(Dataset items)
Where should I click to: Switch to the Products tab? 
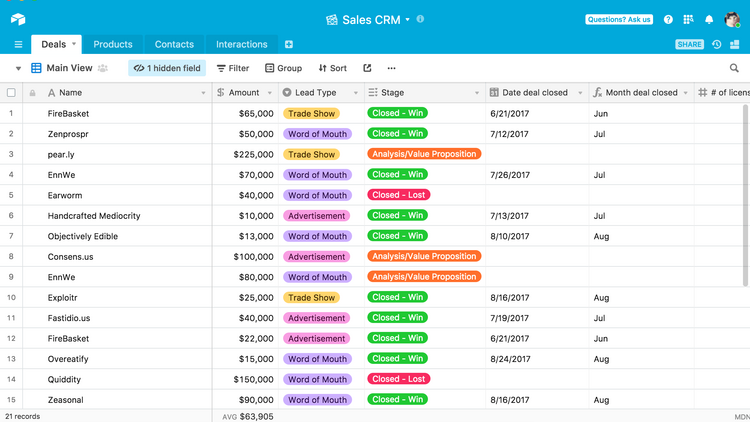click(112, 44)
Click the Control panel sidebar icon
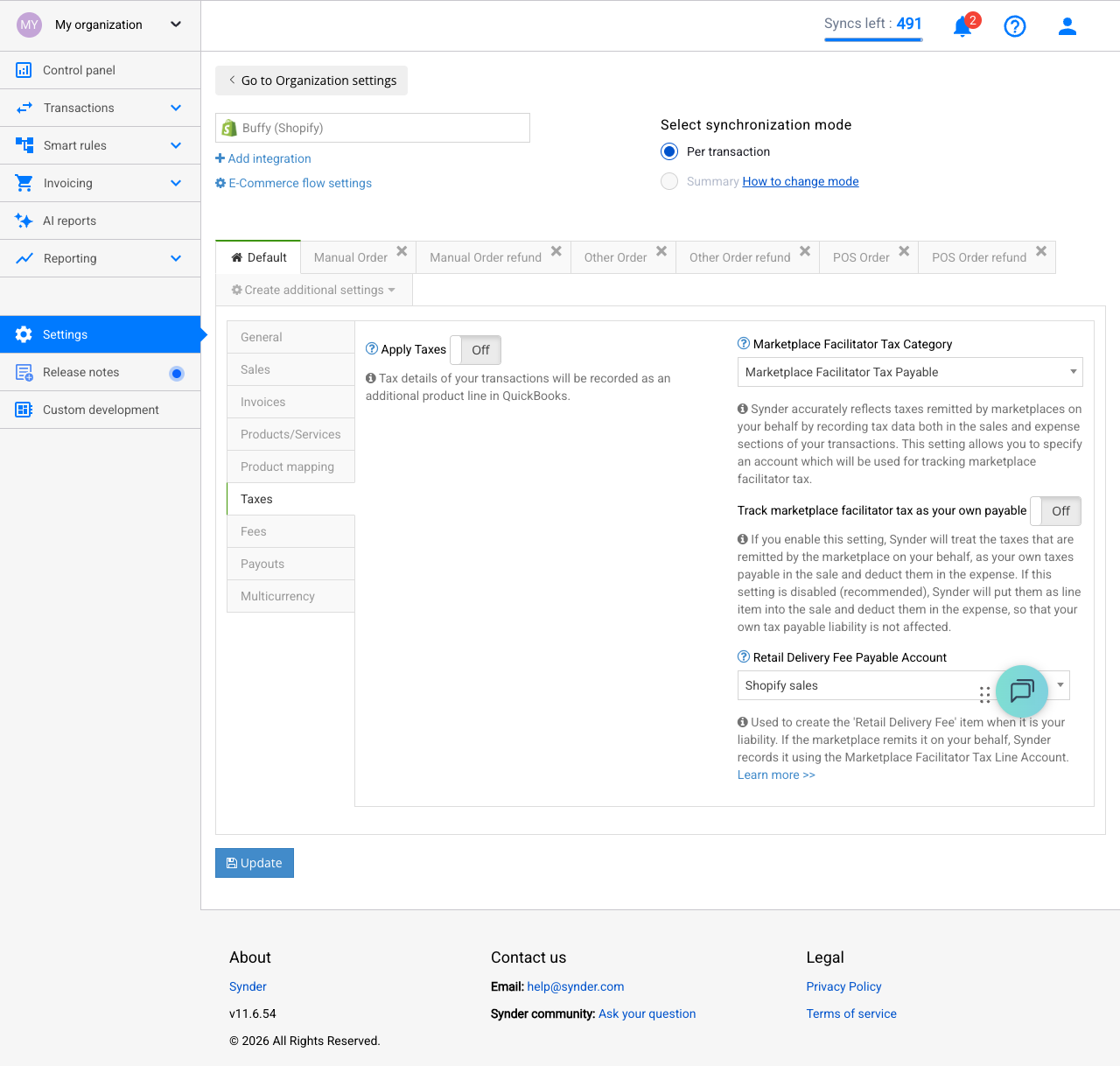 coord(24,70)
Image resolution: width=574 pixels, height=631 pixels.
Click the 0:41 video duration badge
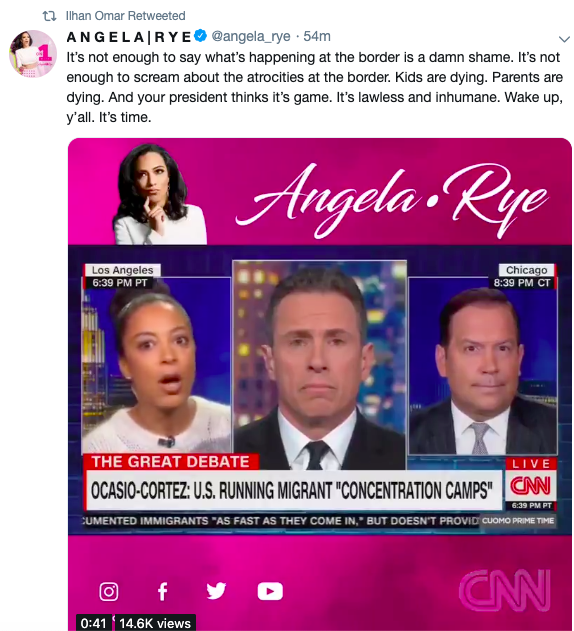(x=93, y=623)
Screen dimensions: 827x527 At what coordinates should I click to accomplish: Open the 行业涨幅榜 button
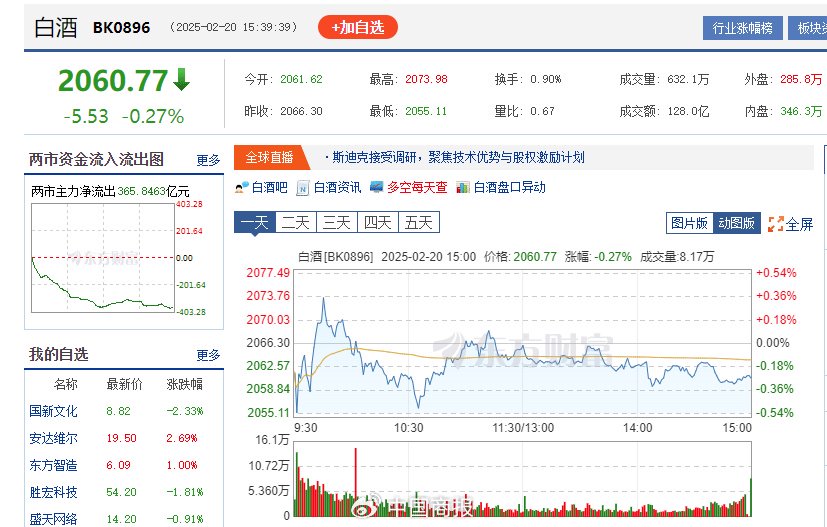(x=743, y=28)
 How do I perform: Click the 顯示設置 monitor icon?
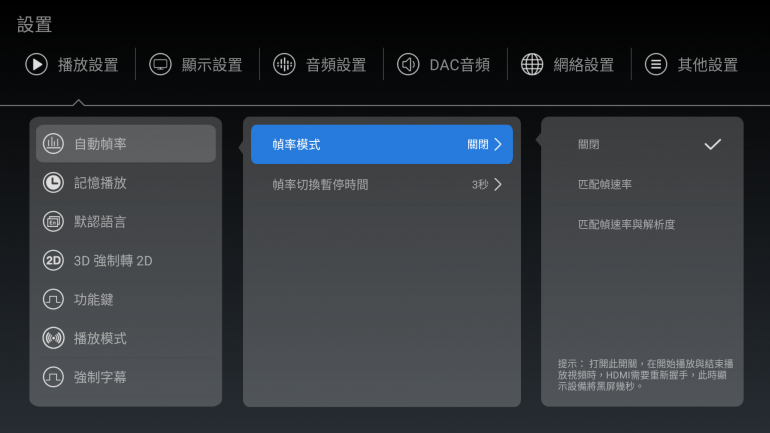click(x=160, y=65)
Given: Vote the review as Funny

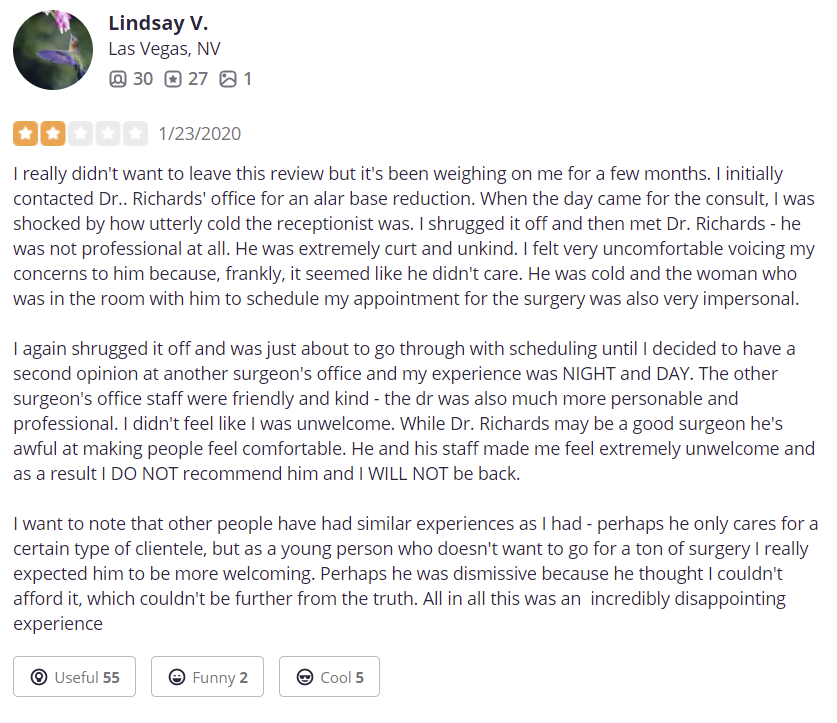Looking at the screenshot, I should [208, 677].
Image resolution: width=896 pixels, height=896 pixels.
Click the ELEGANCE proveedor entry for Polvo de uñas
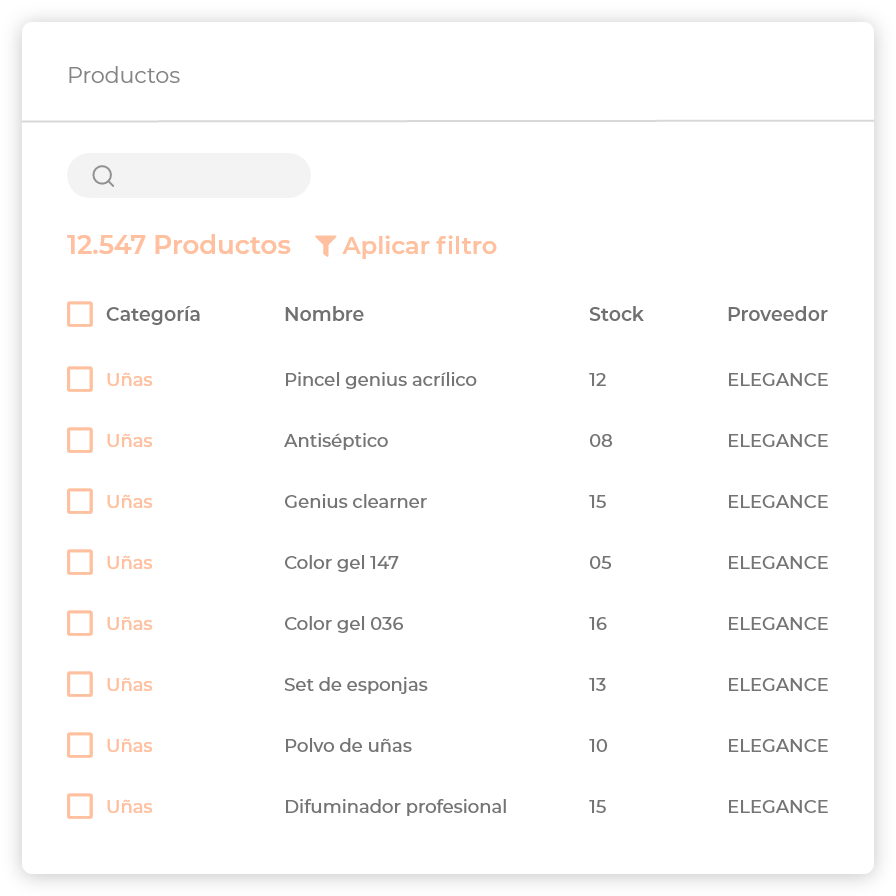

Task to complete: Each line above where the word "resolution" occurs should be returned in full.

Answer section:
Image resolution: width=574 pixels, height=631 pixels.
Image resolution: width=896 pixels, height=896 pixels.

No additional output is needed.